Sunday, May 26, 2013

Tundra to become source of greenhouse gas: report

Scientists say vast swaths of Arctic tundra could become massive sources of carbon dioxide despite increased plant growth spurred by warmer temperatures in the north.
“It’s going to happen as a slow-motion time bomb,” said Ted Schuur, an ecologist at the University of Florida, and the lead author of a paper that appeared yesterday in the journal “Nature.”

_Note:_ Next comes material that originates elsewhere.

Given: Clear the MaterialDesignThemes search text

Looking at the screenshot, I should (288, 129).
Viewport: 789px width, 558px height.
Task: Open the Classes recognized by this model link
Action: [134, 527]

Researchers have long known that permafrost contains huge amounts of frozen carbon trapped in organic material. It’s believes the amount of carbon stored in permafrost around the world is almost double the amount currently in the atmosphere.
But scientists have been unsure of the fate of that carbon as global warming slowly melts the permafrost.
Some have held it would be released into the atmosphere and amplify the effects of climate change. Others suggest it would be absorbed by heavier vegetation.
Schuur’s research in a well-studied area near Denali National Park in Alaska used radio-carbon dating to find out how much old carbon released from permafrost was being absorbed by plants.
His findings suggest the plants would win—for a little while.
“At first, the first couple decades, these areas were net sinks of carbon,” he said. “It seemed good.
“But then, over more decades, we found that plants were still growing faster but they couldn’t offset even more old carbon coming out.
“Finally, that rate overwhelms anything that the plants can do.”
Schuur said the switch would come sometime between 15 and 50 years after the permafrost thawed.
Even if a stretch of previously-frozen tundra sprouted and supported an entire boreal forest, it only would capture and store about five percent of the carbon being released by microbes feasting on the organic material in the newly-thawed permafrost.
There are 13 million square kilometres of permafrost around the world. Thawing along the southern edges already has begun.